Born in England, I now live in Spain, but spent a few years living in the Netherlands. I previously worked in banking (financial markets) both in IT and as a broker, but IT has always had a stronger influence. Now working at booking.com as a Senior Database Administrator. Other interests include photography, and travel. Simon is married, with two children and lives in Madrid.

2 thoughts on “OOW16 talk – MySQL X protocol – Talking to MySQL directly over the Wire”

  1. “Command pipelining”, “asynchronous” – it is not like the old protocol would force you to be synchronous . You could submit N multiple queries and then wait for N responses. This is actually one of the multiple ways of how MariaDB JDBC does “executeBatch”,since recently

    1. Hi Vladislav,

      I know that MariaDB has offered an asynchronous interface to MySQL for some time and in many ways that’s a very useful enhancement. It would be good to see that same interface exposed in a compatible way by Oracle. Compatibility is really important.

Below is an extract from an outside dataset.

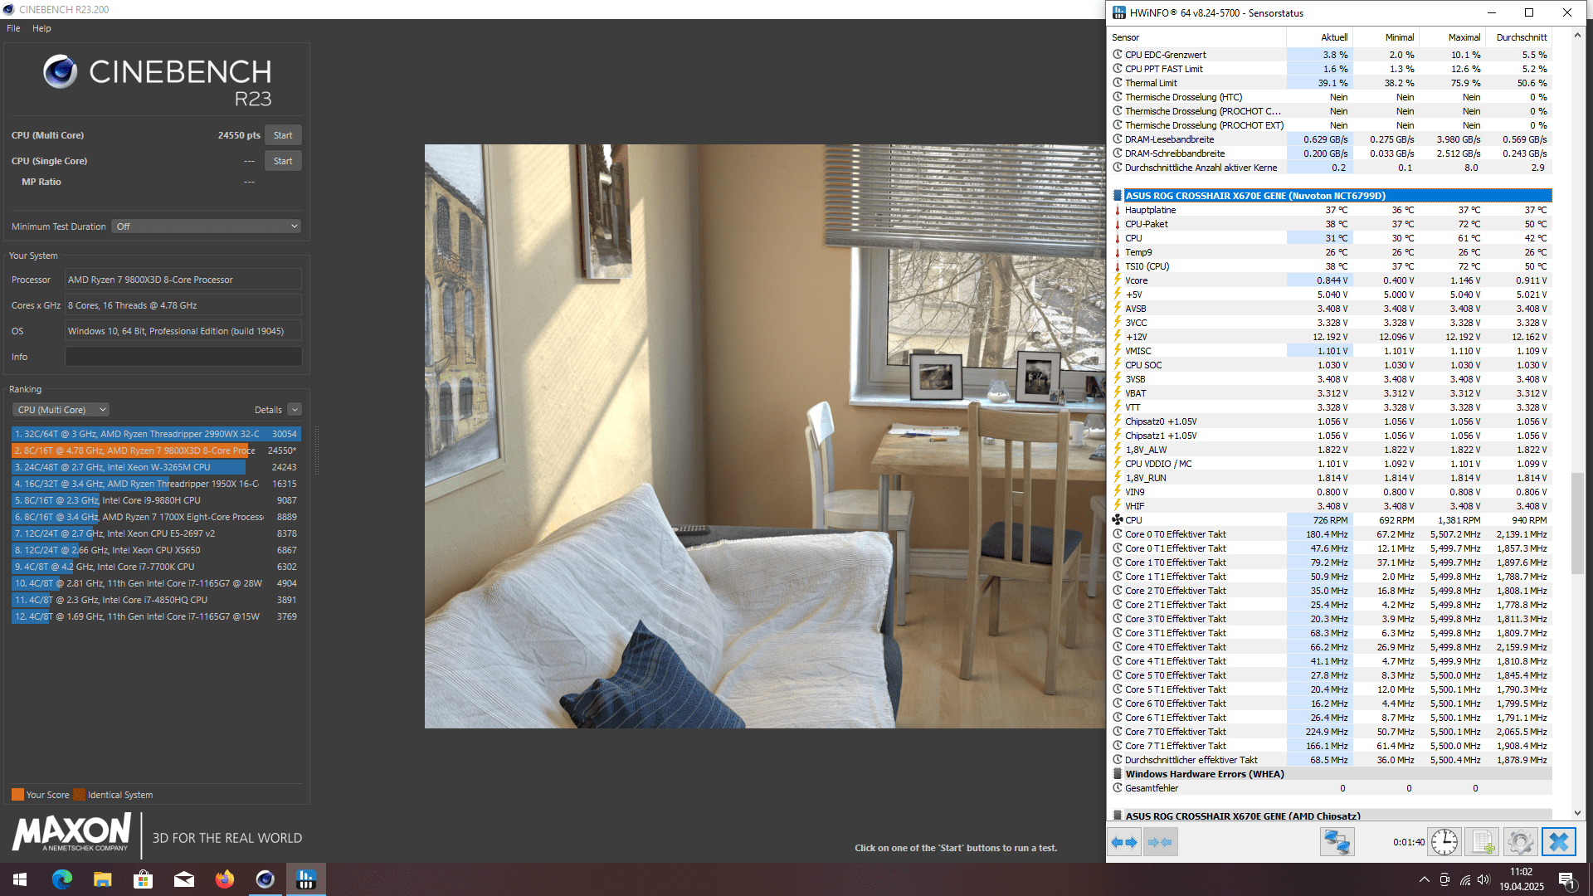
Task: Expand the ranking Details arrow
Action: 295,410
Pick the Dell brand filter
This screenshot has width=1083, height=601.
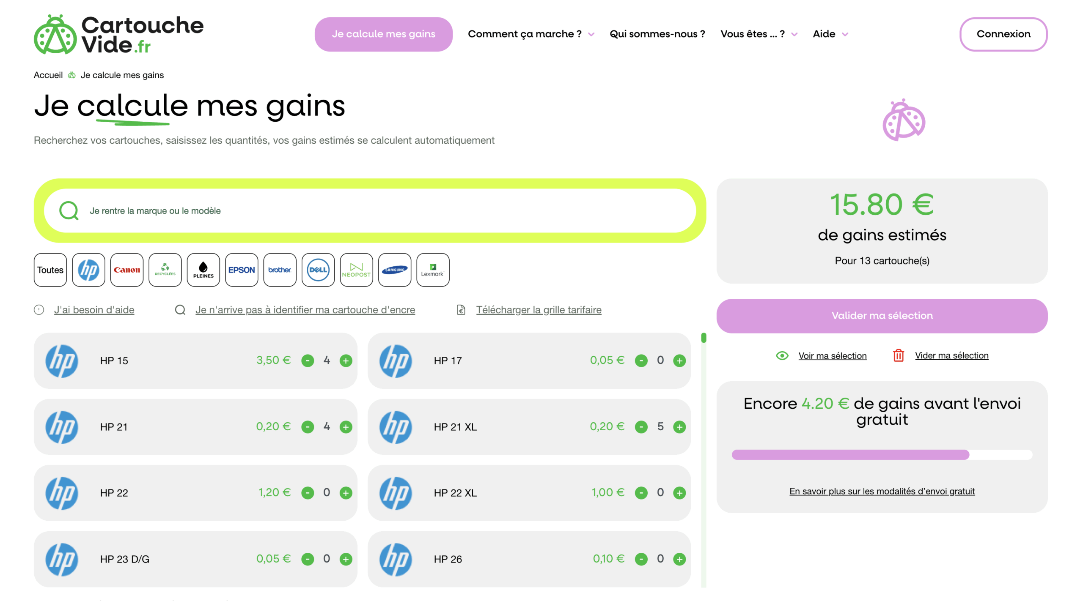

      To be honest I’ve not looked at how the old protocol works but was under the impression that for some things extending it was going to be more complicated than starting a new “more flexible” protocol. The issue doing this brings up however is that you have to “bring everyone over” and doing so with such a large embedded base of users (of whichever flavour/fork of MySQL, and there are many) is going to be pretty hard.